7. Hold the GLP-1 during acute psychiatric decompensation. Not because the medication caused it, but because adding GI side effects to a mental health crisis helps no one.

Bottom line

• The five-dataset convergence is unusually clean: SELECT, STEP, Wang TriNetX, Wadden post-hoc, Ueda Nordic registry, and the McIntyre FAERS Bradford-Hill analysis all point the same direction. GLP-1s do not cause depression or suicidality.
• Depression scores improve modestly on semaglutide (Wadden 2024^[4]). Incident suicidal ideation is lower in EHR cohorts (Wang 2024^[3]). The Nordic registry shows no association with suicide death (Ueda 2024^[5]).
• No clinically significant interactions with SSRIs, SNRIs, bupropion, or lithium. Contrave is the genuine exception and carries a boxed warning + seizure threshold + eating- disorder contraindications that pure GLP-1s do not.
• Antipsychotic-induced weight gain responds to GLP-1 therapy (Larsen 2017 JAMA Psychiatry^[8]) without compromising antipsychotic efficacy.
• Lithium co-administration requires hydration counseling and serum-level monitoring during GI side effects. Not a contraindication, a monitoring layer.
• Active anorexia, unstable bulimia, suicidal ideation with plan, or untreated severe MDD warrants psychiatric stabilization first. Once stable, the same weight outcomes are achievable (Bollinger 2025^[10]).
• Coordinate. Document. Use PHQ-9 and GAD-7. Save 988 in the phone.

Related research and tools

• FDA + EMA postmarket surveillance arc on GLP-1 and suicidality — the detailed regulatory history and the Section 5 warning removal
• GLP-1 anhedonia and emotional blunting — the reward-blunting phenomenology that is real and is not depression
• SSRI + GLP-1 interactions and combined use — the per-drug verbatim FDA-label walkthrough
• Antidepressants and weight on a GLP-1 — the cross-class weight-effect comparison
• Does anxiety cause weight loss? — the bidirectional anxiety + weight question
• Does buspirone cause weight loss? — the weight-neutral anxiolytic option
• Contrave (naltrexone + bupropion) evidence review — the boxed warning, seizure threshold, and eating- disorder contraindications
• Bupropion (Wellbutrin) weight effects — the modest weight-reducing antidepressant option
• Paxil (paroxetine) weight effects — the worst-offender SSRI for weight gain
• Prozac (fluoxetine) weight effects — the relatively weight-neutral SSRI
• Stress, cortisol, and food noise on a GLP-1 — the broader psychological backdrop
• What to eat on a GLP-1: the protein-first guide — the meal-pattern evidence base

Important disclaimer. This article is educational and does not constitute medical advice. Patients with active or recent suicidal ideation should contact 988 (Suicide and Crisis Lifeline) or text HOME to 741741 (Crisis Text Line) immediately and should not initiate or adjust any weight-loss medication without coordinated psychiatric care.

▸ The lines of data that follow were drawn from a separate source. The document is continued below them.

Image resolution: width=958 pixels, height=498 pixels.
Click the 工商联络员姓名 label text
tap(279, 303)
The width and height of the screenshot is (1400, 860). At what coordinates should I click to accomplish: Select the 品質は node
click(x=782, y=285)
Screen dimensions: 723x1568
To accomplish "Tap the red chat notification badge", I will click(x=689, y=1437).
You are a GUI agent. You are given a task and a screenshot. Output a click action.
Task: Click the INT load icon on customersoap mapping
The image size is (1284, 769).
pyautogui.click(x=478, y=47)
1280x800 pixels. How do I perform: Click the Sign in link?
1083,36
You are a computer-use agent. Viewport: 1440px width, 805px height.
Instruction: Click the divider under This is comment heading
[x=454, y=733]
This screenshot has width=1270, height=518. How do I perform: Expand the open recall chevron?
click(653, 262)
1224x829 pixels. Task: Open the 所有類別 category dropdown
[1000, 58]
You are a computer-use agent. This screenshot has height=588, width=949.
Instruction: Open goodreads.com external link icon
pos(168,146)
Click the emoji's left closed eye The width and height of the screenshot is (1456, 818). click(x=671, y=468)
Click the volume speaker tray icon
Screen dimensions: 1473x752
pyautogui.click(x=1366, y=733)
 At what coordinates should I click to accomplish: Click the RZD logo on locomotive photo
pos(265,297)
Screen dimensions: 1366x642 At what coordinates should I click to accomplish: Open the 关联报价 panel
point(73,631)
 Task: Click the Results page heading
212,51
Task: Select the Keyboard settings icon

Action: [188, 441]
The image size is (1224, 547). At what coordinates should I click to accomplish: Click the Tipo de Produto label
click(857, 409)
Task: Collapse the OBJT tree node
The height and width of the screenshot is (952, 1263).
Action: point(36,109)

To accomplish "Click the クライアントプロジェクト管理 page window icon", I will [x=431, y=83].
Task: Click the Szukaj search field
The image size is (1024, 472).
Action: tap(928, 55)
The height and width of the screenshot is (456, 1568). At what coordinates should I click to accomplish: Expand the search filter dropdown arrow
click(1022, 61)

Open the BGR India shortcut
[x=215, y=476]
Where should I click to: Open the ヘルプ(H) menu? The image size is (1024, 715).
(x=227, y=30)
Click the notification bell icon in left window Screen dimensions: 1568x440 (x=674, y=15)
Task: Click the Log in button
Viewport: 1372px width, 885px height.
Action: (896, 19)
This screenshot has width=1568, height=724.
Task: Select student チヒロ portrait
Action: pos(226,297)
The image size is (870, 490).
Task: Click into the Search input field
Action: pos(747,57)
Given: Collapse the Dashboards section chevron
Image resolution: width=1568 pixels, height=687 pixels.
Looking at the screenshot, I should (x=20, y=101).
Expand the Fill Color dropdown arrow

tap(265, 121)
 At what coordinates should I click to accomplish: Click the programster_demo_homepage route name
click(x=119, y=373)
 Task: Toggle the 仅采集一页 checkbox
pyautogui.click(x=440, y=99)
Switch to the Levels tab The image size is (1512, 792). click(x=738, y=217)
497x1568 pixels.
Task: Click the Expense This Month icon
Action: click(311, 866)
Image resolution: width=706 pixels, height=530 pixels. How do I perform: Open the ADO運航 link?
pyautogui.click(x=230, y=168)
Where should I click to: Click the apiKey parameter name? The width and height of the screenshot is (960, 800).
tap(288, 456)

Patients on lithium, valproate, or other narrow-therapeutic- index psychiatric medications require serum-level monitoring when starting or escalating a GLP-1. Active anorexia nervosa or unstable bulimia nervosa is a contraindication to weight- loss pharmacotherapy. Decisions about adding, switching, or stopping psychiatric medications must be made with the prescribing psychiatrist. PMIDs were independently verified against the PubMed E-utilities API on 2026-05-28; FDA label statements were verified verbatim from DailyMed.

Last verified: 2026-05-28. Next review: every 6 months, or sooner if new RCT or large-cohort data on GLP-1 psychiatric safety are published.